I'd like to play a game. Answer the following question as quickly as you can.

In a lake, there is a patch of lily pads. Each day, the patch doubles in size. If it takes 48 days for the patch to cover the entire lake, how long would it take for the patch to cover half of the lake?*

Here's another question:

Imagine I convince you to give me $0.01 on the first day of December and you double it every day until the end of the month (for example, on the second day of the month you give me $0.02, and $0.04 on the third). How much would you owe me on New Year's Eve?

Many people get the first question wrong. The answer is 47 days. The second question is hard to get our heads around. On New Year's Eve, you would owe me over $10 million (go ahead - get a calculator...I'll wait).

It's hard to comprehend compounding, or exponential growth. In the beginning, like in the penny game, it's quite boring and it doesn't seem like anything is happening. But later on, if we stick with it, it spirals out of control.

This doesn't just happen with money. It happens with our skills and self-improvement, too.

*This example is from Thinking Fast and Slow.

compounding is short term boring but long term exciting

Compound Interest

Compound interest is the basis of what's called the time value of money. The idea is that a dollar today is worth more than a dollar tomorrow (or at any other point in the future). Therefore, in order to exchange money in between different time periods (i.e. borrowing or lending), there needs to be an incentive. This incentive is called interest. The time value of money is the relationship between the value of money today, the value of money in the future, and the interest rate that connects the present and the future.

The "compound" part of compound interest means that when you make (or pay) interest in one period, that interest gets added to the original amount. Then, in the next period, you make (or pay) interest on your original amount AND on the interest from the last period.

It's very powerful, and in fact, is the foundation of modern finance. It's also the reason you benefit a lot more by starting today. Starting today means you get to the exciting part of the curve faster, and you get to spend more time there.

Positive Feedback Loops

Imagine something happens that causes something else to happen - A causes B. Further, imagine that B also causes A. If A happens then B happens, but then A happens again, making B happen again. And on and on it goes. This is called a positive feedback loop. Imagine a young athlete who is a little better than his or her peers. That skill leads to getting more coaching and training, which leads to more skill, which leads to more coaching and training, and so on. Or think of a stampede. A few cattle start running, which causes some panic in the herd, which causes more cattle to start running, which causes more panic.
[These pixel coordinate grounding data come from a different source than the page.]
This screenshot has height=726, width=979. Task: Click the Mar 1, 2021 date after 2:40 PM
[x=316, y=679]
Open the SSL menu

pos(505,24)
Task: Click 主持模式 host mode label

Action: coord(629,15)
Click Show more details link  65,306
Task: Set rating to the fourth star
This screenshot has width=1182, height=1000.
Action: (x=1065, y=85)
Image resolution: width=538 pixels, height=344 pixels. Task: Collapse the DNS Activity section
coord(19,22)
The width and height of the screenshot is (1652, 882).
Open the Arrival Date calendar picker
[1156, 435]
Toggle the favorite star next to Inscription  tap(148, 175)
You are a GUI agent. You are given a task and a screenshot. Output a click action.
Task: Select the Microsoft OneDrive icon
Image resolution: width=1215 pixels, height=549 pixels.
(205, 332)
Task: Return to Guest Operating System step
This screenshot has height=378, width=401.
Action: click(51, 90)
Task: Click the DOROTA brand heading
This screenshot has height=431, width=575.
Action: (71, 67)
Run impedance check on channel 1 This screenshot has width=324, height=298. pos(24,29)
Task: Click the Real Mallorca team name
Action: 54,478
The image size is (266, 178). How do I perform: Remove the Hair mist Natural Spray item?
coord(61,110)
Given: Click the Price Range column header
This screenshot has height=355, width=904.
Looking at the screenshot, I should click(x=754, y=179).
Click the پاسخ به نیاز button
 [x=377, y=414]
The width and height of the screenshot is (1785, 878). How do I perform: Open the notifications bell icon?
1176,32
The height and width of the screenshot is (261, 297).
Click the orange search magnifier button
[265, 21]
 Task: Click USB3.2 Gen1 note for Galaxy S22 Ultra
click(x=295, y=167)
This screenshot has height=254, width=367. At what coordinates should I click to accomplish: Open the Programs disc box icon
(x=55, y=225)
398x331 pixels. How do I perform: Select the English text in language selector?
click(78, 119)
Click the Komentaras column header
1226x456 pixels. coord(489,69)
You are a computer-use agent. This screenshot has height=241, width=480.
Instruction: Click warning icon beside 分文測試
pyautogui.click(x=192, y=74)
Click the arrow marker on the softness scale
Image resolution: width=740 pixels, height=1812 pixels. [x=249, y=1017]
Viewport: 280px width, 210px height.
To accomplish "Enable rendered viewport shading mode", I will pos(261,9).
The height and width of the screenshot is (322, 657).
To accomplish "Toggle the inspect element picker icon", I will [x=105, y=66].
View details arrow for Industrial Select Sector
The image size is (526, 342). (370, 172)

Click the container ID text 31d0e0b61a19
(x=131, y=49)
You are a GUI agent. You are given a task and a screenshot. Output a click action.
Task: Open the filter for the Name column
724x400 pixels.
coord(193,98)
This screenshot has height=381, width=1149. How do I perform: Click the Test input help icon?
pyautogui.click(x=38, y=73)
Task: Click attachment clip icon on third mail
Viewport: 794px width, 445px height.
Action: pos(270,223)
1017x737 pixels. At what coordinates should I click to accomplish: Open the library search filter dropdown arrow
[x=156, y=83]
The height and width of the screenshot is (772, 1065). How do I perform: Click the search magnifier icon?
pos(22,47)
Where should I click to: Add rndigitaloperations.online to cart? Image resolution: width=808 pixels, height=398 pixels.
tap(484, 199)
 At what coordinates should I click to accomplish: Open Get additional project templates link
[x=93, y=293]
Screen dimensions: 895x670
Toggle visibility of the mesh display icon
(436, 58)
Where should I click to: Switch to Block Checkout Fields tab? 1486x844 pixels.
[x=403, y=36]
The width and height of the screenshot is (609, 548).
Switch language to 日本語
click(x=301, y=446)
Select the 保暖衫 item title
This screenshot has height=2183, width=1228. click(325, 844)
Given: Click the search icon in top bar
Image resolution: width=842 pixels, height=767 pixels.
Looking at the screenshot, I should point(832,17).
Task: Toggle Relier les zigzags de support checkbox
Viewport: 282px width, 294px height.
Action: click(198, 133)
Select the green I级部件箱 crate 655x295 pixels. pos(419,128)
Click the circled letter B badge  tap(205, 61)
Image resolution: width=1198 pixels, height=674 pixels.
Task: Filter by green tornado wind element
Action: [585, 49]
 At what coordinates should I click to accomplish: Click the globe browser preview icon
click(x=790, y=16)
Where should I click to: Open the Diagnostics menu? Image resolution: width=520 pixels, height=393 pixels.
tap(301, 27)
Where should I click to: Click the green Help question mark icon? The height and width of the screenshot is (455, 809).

Think of it like balancing on a teeter-totter. The further you get away from the center, the faster you will fall.

There can be a phenomenon where it seems like the more you have the more you get, and the more you lose, the more that gets taken away. When you start from where you are, you can make positive or negative changes.

This change can throw you into a positive feedback loop where your choices grow exponentially. So you have to choose carefully which way you want to go.


You have probably figured out that compound interest is a positive feedback loop applied to money. Having money makes you interest. That interest gets added to the original value, which makes you more interest, which gets added and makes you even more interest.

It takes some time. In the penny example, it's incredibly boring in the begging. It takes over a week for you to even owe me a single dollar. With patience, though, that last doubling of money is worth over $5 million!

Unfortunately, it requires patience to get to that exciting part and many of us don't want to wait. Thus we are talked into get-rich-quick schemes (which, by the way, are NEVER called get-rich-quick schemes - but if you hear of getting something for nothing - it's a get-rich-quick scheme). We want shortcuts. But shortcuts don't work.

The reality is a complete 180 from what we want. Slow and steady wins the race, as the old saying goes. The exciting stuff happens later after we've put in the time.

Skills and Talents

Compounding doesn't just apply to money, as you now know. Dilbert creator Scott Adams talks about our marketability in terms of a combination of different skills we can learn. These different skills and talents aren't additive, though, they are exponential - effectively compounding your value.

For example, you could learn one skill - and you don't even need to master it - and that gives you a certain amount of value.

When we add a second skill, it's natural for us to think that it's an additive process. Meaning, the value of the first skill gets added to the value of the second skill to give us our total value. That's intuitive.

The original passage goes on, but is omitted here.